Four new medical schools are planned in the coming years, but the government is not even aiming to reach the OECD average of doctors per thousand population. In recent years, Israel’s academic institutions have been in a rush to open medical schools. Within the past few months, the University of Haifa and the Weizmann Institute have announced that they will open schools, joining Ariel University, which opened a medical school in 2019, and Bar-Ilan University, which did so a few years earlier, in 2012, in Safed (Zefat).

Two further initiatives await approval from The Council for Higher Education: a medical school at Reichman University in collaboration with Maccabi Healthcare Services, and an international medical school in Eilat. The target: 2,000 more doctors annually The reason that more and more medical schools are being founded now is, first of all, Israel’s severe shortage of doctors. The number of doctors qualifying from medical schools in Israel is the lowest among the OECD countries.

For years, the medical system managed to overcome that fact thanks to immigrant doctors, mainly from the countries of the former Soviet Union in the 1990s, and to doctors trained overseas. In the coming years, however, the shortage is expected to worsen considerably, both because many doctors are due to retire, and because the Yatziv reforms (spearheaded by Professor Shaul Yatziv) have limited the number of institutions abroad at which medical students can obtain qualifications recogn.

(Instructions):
A: For each statement below, answer yes or no according to the medical schools article, and quote the article's words that decide it: (i) Ariel University opened its medical school in 2019. (ii) Bar-Ilan University's medical school is in Eilat. (iii) The government aims to reach the OECD average of doctors per thousand population.
B: Reproduce the medical schools article word for word, from "For years, the" down to "obtain qualifications recogn.".

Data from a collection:

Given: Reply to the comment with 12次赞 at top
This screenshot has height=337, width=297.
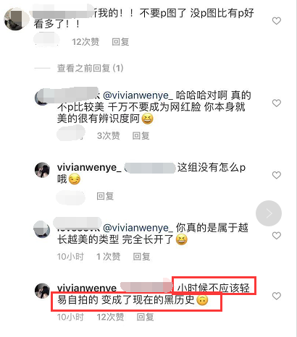Looking at the screenshot, I should [120, 42].
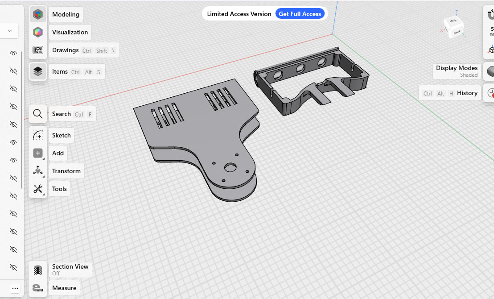Image resolution: width=494 pixels, height=299 pixels.
Task: Toggle Section View on
Action: coord(38,270)
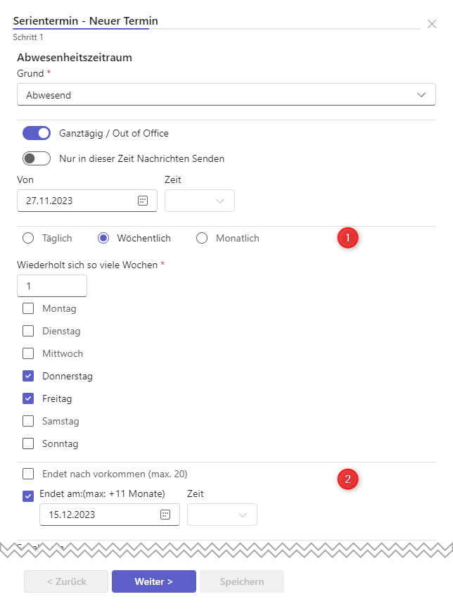The image size is (453, 611).
Task: Enable Endet nach vorkommen option
Action: [28, 474]
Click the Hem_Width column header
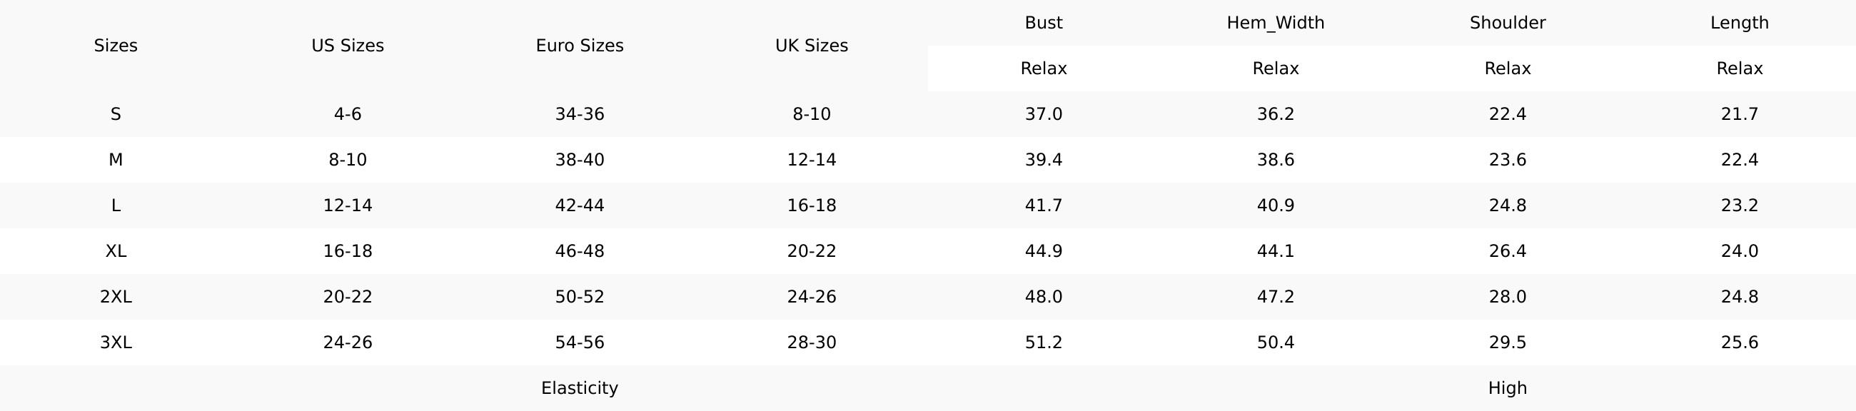The height and width of the screenshot is (411, 1856). pyautogui.click(x=1275, y=23)
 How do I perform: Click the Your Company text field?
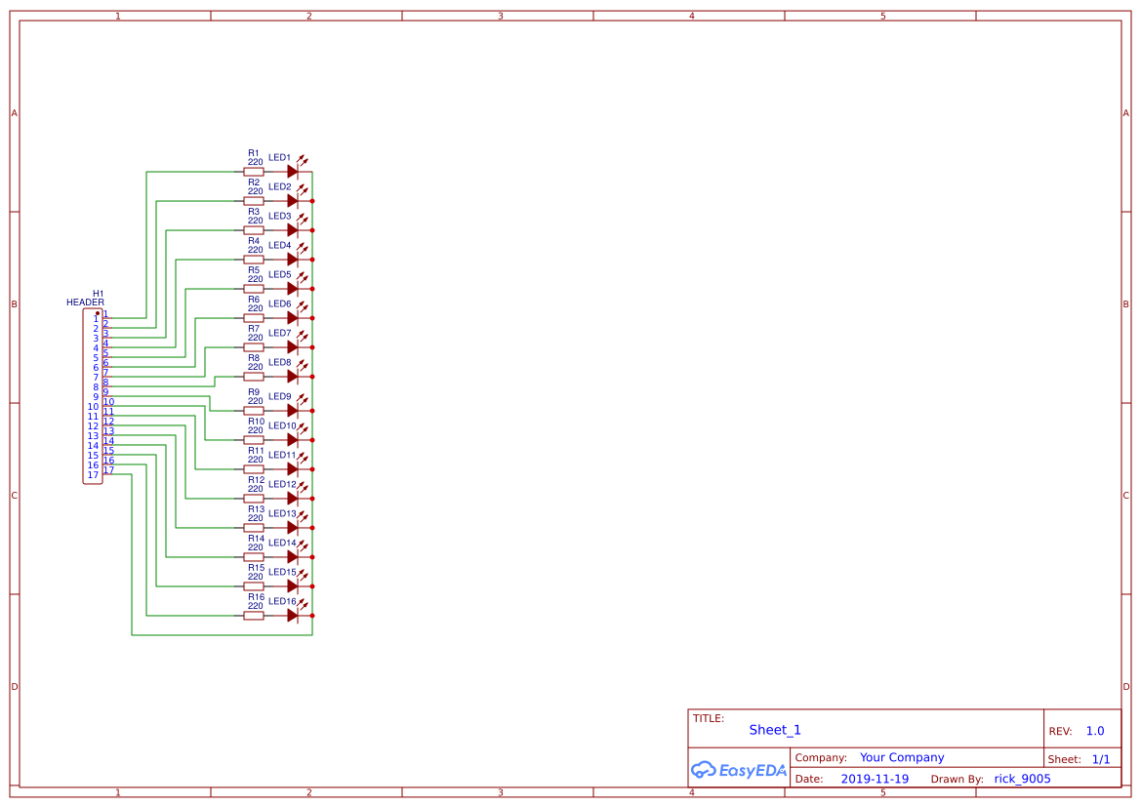tap(900, 757)
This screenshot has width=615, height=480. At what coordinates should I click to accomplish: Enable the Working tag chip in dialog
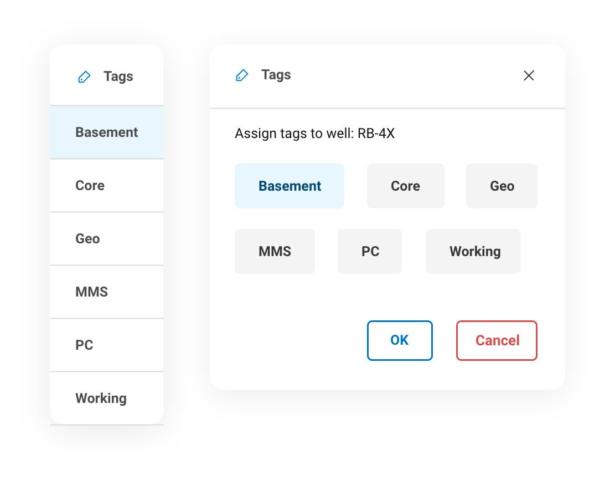click(473, 251)
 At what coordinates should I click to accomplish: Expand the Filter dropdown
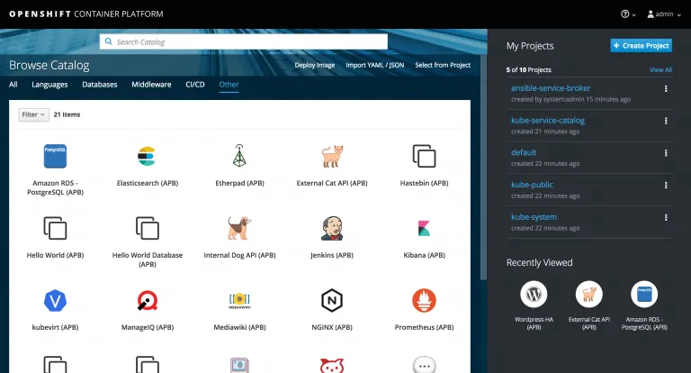pyautogui.click(x=34, y=115)
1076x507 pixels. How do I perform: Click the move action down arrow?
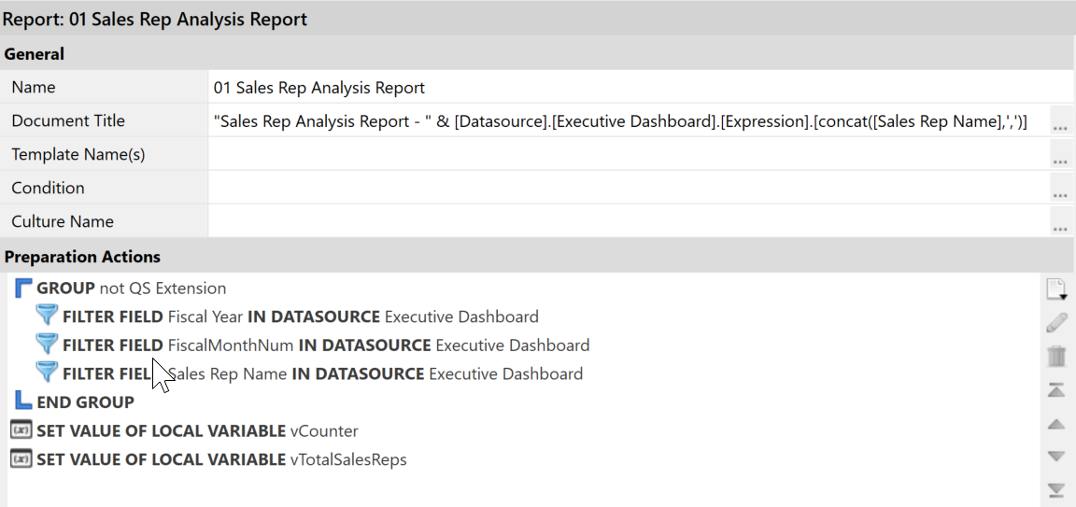(x=1056, y=457)
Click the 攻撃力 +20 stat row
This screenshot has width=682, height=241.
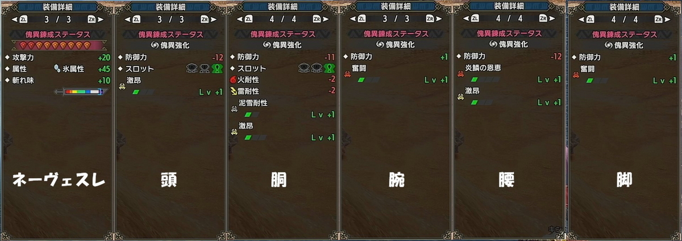coord(57,57)
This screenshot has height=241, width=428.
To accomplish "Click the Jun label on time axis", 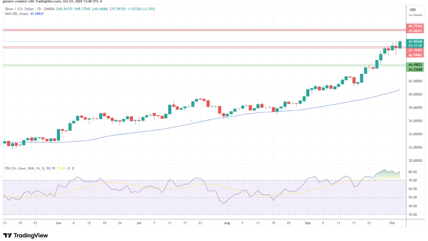I will [59, 225].
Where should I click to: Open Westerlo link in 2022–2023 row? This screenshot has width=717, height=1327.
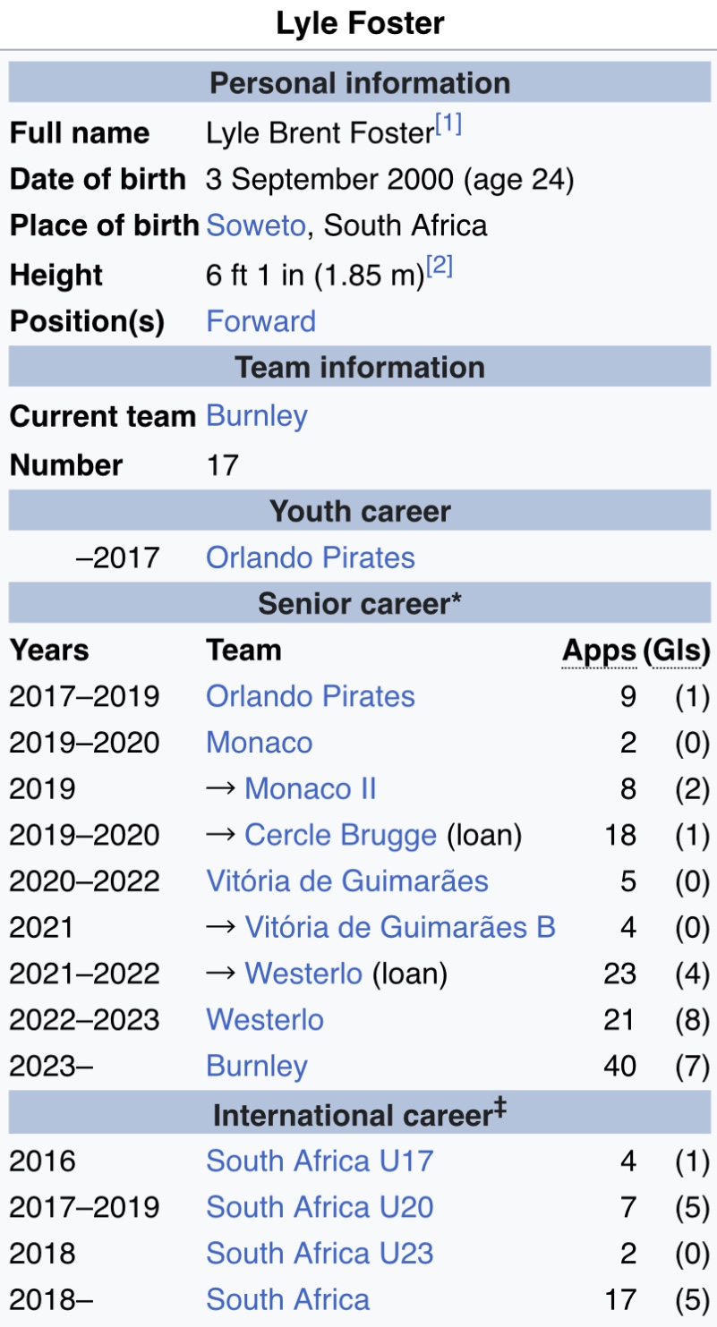point(265,1019)
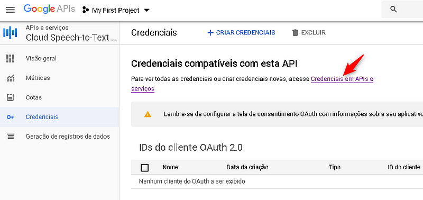Image resolution: width=423 pixels, height=200 pixels.
Task: Click the EXCLUIR trash button
Action: (309, 33)
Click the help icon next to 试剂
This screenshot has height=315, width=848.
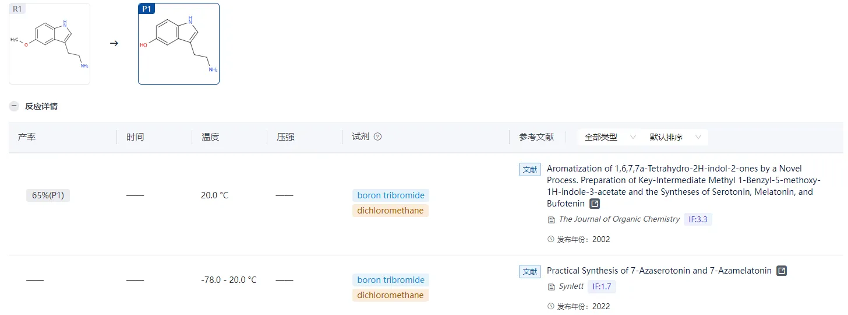(x=377, y=137)
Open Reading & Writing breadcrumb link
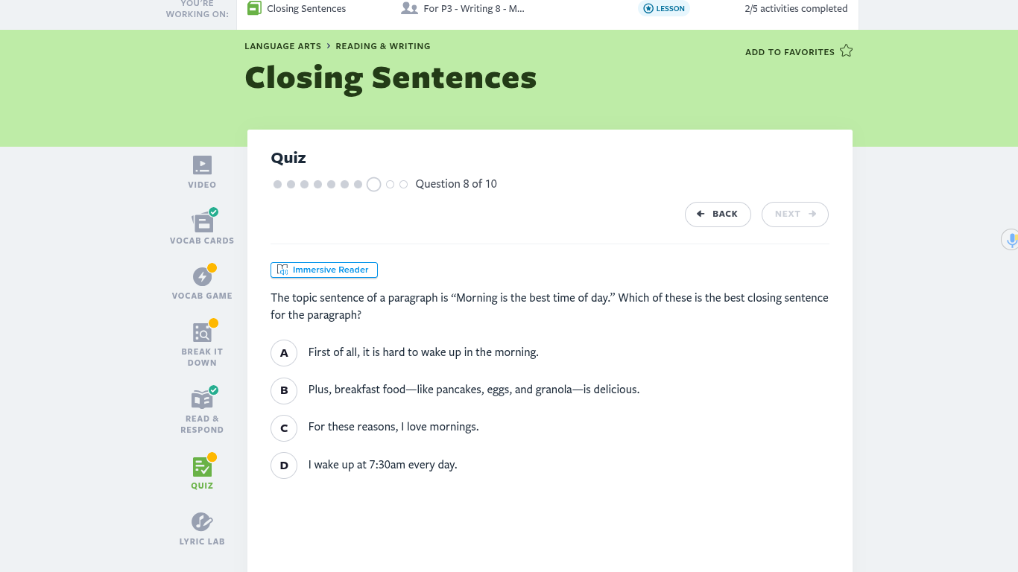1018x572 pixels. click(x=382, y=46)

(Results by task):
A:
(i) Yes: "joining Ariel University, which opened a medical school in 2019"
(ii) No: "Bar-Ilan University, which did so a few years earlier, in 2012, in Safed (Zefat)"
(iii) No: "the government is not even aiming to reach the OECD average of doctors per thousand population"

B:
For years, the medical system managed to overcome that fact thanks to immigrant doctors, mainly from the countries of the former Soviet Union in the 1990s, and to doctors trained overseas. In the coming years, however, the shortage is expected to worsen considerably, both because many doctors are due to retire, and because the Yatziv reforms (spearheaded by Professor Shaul Yatziv) have limited the number of institutions abroad at which medical students can obtain qualifications recogn.